Chairman insists there is 'definitely a future for quantitative hedge funds' despite failure
Informed Portfolio Management, a Swedish hedge fund that had relied on statistical models to devise its strategies, is set to shut its doors and return investor capital after losing roughly $4 billion during the pandemic.
IPM, whose main owner is Stockholm-based investment firm Catella AB, had assets under management of close to $5 billion in late 2019, before the pandemic hit. A year later, that amount had more than halved to $2 billion, with the investor exodus since then depleting assets to about $750 million.
“The recent investment market for systematic macro-funds has unfortunately been very challenging and IPM has had weak returns and large capital outflows,” Catella said in a statement on Thursday. “IPM will ensure that all investors are treated fairly. This includes that all investors will be able to redeem their capital in the coming months according to each fund’s specific liquidity rules.”

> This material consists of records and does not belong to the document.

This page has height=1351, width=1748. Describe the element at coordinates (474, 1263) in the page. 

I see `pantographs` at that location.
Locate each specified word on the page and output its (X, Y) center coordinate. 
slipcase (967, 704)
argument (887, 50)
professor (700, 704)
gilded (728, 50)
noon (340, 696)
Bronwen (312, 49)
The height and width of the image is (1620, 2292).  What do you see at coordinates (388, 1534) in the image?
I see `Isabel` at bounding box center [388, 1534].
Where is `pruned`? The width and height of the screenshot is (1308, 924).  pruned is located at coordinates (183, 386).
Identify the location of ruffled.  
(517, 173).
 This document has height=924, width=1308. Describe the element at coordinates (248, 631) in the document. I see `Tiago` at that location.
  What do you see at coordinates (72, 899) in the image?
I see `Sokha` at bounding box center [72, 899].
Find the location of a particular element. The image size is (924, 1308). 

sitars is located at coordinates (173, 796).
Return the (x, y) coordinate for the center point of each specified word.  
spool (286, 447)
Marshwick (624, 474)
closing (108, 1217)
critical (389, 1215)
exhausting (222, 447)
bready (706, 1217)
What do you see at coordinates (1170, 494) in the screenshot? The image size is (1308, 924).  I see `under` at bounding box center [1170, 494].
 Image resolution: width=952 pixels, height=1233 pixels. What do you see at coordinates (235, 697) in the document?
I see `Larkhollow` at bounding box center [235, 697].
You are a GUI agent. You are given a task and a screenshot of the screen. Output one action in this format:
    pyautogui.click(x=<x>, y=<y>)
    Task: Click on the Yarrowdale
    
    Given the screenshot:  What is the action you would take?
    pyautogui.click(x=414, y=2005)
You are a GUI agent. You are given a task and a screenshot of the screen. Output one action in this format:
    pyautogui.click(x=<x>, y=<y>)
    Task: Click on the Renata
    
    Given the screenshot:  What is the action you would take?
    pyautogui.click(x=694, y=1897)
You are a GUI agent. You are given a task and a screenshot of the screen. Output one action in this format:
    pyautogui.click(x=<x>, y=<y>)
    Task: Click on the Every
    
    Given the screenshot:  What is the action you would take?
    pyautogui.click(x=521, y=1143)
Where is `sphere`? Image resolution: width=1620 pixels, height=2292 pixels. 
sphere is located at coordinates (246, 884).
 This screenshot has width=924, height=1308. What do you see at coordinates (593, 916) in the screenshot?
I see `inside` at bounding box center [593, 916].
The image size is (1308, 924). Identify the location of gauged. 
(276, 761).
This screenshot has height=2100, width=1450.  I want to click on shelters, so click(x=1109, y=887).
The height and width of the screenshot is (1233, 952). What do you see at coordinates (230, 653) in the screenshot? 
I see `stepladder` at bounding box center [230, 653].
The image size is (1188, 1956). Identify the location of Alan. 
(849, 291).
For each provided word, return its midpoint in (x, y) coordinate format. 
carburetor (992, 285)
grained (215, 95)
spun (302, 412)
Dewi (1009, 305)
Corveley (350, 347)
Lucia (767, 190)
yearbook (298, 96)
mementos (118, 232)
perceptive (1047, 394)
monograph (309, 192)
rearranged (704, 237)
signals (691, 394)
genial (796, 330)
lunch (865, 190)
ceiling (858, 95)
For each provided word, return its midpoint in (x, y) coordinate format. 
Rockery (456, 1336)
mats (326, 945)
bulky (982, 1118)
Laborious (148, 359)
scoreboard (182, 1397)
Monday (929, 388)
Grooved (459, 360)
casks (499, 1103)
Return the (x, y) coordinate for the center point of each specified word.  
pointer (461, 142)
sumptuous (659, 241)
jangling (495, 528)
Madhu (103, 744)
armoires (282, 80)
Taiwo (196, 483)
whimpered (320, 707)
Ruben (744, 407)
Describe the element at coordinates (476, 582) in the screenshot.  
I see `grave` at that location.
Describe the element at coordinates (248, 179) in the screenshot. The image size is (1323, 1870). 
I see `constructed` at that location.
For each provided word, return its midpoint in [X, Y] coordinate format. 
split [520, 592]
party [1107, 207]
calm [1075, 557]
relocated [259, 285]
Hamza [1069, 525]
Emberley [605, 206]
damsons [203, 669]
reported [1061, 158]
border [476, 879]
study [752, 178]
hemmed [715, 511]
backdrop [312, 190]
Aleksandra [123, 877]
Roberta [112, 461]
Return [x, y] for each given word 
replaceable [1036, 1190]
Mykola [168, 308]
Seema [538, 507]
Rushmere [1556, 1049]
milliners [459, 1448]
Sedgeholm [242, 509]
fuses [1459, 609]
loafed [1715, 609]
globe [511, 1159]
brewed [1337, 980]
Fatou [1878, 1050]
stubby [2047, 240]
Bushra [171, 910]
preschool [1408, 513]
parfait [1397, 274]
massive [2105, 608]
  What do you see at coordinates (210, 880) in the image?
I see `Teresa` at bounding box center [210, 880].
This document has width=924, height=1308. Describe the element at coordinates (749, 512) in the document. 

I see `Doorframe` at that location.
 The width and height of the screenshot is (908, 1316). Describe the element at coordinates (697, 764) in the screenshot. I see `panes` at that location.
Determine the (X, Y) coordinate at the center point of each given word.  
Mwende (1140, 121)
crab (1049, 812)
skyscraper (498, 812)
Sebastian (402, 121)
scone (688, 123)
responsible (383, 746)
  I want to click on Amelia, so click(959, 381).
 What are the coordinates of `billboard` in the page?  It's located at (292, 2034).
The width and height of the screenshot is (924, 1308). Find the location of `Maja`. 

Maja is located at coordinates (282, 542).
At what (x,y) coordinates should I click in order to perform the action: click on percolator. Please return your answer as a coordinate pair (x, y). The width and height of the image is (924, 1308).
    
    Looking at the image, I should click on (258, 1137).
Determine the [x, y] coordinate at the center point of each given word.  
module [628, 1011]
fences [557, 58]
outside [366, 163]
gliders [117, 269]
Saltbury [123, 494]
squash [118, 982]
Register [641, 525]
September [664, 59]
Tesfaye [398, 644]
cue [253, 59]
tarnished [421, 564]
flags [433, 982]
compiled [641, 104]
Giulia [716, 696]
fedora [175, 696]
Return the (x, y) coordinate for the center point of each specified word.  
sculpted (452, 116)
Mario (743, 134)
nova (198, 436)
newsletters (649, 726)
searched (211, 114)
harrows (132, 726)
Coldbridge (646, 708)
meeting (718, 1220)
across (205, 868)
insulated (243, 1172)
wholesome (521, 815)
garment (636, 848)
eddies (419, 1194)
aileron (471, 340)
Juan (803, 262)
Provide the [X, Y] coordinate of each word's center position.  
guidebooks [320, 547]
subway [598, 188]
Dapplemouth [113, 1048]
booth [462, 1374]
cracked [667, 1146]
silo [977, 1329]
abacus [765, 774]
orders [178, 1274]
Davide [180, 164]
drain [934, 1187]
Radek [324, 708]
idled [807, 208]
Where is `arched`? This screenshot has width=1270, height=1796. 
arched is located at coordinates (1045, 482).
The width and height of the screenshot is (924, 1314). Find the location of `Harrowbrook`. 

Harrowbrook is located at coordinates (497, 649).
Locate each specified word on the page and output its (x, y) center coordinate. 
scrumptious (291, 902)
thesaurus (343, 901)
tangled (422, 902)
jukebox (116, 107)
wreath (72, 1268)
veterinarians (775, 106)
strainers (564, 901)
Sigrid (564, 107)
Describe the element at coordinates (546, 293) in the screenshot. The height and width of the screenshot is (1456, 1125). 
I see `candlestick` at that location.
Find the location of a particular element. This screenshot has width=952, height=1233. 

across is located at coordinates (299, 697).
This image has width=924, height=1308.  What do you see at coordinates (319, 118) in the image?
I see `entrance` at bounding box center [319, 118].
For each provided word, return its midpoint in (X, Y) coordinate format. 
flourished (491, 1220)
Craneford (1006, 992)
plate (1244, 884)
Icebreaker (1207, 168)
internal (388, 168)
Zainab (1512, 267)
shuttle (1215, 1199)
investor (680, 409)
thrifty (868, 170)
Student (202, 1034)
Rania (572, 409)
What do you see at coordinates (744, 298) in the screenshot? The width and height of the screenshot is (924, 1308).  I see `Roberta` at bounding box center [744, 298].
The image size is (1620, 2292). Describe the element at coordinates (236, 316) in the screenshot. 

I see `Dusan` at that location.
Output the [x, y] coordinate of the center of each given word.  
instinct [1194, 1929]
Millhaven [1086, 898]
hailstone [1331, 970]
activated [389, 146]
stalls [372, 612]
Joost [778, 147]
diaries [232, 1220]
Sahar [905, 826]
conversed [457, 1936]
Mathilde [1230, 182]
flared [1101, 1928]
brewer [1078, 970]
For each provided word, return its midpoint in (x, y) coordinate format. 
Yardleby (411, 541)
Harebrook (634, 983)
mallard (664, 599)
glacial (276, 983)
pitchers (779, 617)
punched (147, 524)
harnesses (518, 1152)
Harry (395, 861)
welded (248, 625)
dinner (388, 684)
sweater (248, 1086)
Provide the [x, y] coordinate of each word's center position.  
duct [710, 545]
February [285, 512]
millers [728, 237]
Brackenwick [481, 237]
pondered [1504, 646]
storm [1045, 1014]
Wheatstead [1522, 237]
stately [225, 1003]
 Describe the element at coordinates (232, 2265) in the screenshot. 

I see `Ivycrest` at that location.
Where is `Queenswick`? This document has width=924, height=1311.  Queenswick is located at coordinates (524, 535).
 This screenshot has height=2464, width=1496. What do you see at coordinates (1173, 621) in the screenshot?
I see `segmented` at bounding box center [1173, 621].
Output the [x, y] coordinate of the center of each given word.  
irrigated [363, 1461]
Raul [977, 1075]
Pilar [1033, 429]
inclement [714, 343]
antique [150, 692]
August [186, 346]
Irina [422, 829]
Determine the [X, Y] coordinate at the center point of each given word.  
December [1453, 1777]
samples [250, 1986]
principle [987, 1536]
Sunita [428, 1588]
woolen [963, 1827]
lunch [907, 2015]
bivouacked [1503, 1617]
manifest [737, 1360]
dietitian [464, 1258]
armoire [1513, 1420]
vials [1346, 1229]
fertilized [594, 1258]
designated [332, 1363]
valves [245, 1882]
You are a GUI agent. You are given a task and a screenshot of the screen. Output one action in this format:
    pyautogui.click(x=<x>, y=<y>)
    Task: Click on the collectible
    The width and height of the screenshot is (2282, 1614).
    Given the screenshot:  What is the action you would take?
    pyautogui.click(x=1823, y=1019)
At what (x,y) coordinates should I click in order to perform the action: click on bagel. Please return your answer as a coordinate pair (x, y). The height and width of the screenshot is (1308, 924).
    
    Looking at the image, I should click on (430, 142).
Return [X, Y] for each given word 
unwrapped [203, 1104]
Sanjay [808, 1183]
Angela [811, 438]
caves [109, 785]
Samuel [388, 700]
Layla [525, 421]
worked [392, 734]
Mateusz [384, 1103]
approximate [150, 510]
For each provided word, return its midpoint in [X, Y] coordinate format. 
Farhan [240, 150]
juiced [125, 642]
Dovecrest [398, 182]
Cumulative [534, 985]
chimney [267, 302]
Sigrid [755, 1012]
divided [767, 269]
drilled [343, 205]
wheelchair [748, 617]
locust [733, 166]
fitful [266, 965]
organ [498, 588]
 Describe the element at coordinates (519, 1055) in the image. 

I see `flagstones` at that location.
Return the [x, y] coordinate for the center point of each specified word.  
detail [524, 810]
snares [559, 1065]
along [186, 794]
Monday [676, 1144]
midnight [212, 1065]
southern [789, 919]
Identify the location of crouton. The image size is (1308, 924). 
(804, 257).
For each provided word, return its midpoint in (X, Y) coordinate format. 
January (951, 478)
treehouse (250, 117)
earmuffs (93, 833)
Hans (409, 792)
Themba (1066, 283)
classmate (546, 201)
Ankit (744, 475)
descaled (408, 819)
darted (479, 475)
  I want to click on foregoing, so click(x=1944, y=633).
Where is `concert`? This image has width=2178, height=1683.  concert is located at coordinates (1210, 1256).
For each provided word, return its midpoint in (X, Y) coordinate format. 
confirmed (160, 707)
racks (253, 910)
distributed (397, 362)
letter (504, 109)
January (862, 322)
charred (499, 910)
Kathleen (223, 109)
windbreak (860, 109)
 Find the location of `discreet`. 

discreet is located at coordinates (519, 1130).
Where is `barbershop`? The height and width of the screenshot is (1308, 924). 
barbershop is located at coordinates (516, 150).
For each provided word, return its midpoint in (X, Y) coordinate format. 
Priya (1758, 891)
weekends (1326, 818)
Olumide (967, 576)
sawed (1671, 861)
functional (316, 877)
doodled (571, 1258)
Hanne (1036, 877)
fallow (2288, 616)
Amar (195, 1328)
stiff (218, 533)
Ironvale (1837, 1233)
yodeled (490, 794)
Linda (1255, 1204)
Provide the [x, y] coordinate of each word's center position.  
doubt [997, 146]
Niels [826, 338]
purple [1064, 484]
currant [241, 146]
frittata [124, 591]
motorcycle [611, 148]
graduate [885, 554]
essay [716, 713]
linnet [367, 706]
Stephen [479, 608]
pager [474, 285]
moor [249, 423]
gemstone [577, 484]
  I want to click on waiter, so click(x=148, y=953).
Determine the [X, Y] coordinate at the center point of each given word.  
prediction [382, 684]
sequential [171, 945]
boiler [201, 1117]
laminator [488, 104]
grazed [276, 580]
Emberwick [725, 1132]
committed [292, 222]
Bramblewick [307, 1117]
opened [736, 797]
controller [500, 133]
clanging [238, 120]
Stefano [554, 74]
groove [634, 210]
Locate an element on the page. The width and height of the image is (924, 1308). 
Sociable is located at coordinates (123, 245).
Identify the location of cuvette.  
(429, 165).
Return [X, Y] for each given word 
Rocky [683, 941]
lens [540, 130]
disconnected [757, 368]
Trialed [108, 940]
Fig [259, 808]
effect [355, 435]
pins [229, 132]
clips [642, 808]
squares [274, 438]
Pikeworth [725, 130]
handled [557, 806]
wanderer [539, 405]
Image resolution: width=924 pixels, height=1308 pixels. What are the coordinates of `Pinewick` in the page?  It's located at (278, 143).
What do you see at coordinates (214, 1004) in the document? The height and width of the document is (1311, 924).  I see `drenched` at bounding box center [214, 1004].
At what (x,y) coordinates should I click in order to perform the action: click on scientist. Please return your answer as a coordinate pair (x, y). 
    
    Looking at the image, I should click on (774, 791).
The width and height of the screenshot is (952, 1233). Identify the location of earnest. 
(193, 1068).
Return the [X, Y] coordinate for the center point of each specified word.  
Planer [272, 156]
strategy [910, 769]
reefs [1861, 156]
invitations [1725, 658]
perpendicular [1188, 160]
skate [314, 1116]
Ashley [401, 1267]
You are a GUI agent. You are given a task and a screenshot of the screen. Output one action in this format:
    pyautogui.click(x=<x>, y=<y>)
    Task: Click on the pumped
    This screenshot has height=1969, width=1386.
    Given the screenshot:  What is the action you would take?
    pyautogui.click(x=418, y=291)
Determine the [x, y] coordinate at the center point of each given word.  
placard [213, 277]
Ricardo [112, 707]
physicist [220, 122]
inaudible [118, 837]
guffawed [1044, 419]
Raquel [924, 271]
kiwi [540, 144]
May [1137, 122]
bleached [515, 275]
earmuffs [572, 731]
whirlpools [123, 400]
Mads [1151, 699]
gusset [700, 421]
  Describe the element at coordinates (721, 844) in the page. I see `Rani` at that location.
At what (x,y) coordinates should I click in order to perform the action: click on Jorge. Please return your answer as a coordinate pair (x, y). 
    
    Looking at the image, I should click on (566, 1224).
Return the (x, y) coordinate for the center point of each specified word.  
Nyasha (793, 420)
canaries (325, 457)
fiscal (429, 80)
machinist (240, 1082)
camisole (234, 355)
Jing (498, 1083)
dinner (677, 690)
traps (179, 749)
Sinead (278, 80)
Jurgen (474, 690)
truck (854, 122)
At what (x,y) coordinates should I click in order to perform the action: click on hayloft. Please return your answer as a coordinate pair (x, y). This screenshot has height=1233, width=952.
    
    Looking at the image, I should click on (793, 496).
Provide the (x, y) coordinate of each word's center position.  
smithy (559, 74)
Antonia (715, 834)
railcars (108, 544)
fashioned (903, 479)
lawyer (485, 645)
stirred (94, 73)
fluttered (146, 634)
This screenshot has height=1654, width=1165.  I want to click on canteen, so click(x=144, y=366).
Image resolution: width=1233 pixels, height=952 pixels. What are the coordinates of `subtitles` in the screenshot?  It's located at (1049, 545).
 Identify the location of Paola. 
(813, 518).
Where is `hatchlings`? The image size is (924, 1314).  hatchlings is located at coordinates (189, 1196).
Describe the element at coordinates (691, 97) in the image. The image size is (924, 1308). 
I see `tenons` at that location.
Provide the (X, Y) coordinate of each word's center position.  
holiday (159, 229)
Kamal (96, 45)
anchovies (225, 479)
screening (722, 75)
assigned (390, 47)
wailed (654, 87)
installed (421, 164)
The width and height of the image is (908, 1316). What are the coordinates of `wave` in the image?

IPM had used quantitative strategies, which rely on mathematical models instead of on-the-ground analysis of portfolio assets. But the historical statistical models the fund built proved unequal to the task of predicting how markets would move during the volatility brought on by the coronavirus pandemic.
“We believe that there is definitely a future for quantitative hedge funds,” IPM’s chairman of the board, Lars Ericsson, said in an interview. “But for our part, we could not, from a business perspective, pursue it further on the asset base we had.”
IPM joins a growing list of hedge funds shutting down in recent years as investors rethink their allocations to the industry. More hedge funds have closed than started in the last six years, with 770 of them shuttering in 2020, according to data compiled by Hedge Fund Research Inc.
Last year was particularly tough for computer-driven quant funds. Algorithms largely failed to decipher the impact of a rapidly moving virus and the response from central banks to contain economic damage. The market selloff in March last year and subsequent recovery humbled some of the most sophisticated of quants - most notably behemoths such as Renaissance Technologies, Winton and Two Sigma.
IPM was founded over two decades ago. Catella had hoped to find a buyer for the troubled fund, and it recently even announced several new hires amid a plan to branch out into new strategies.
“Despite many promising dialogues during the spring, we have not been able to find a suitable buyer for IPM,” Catella said.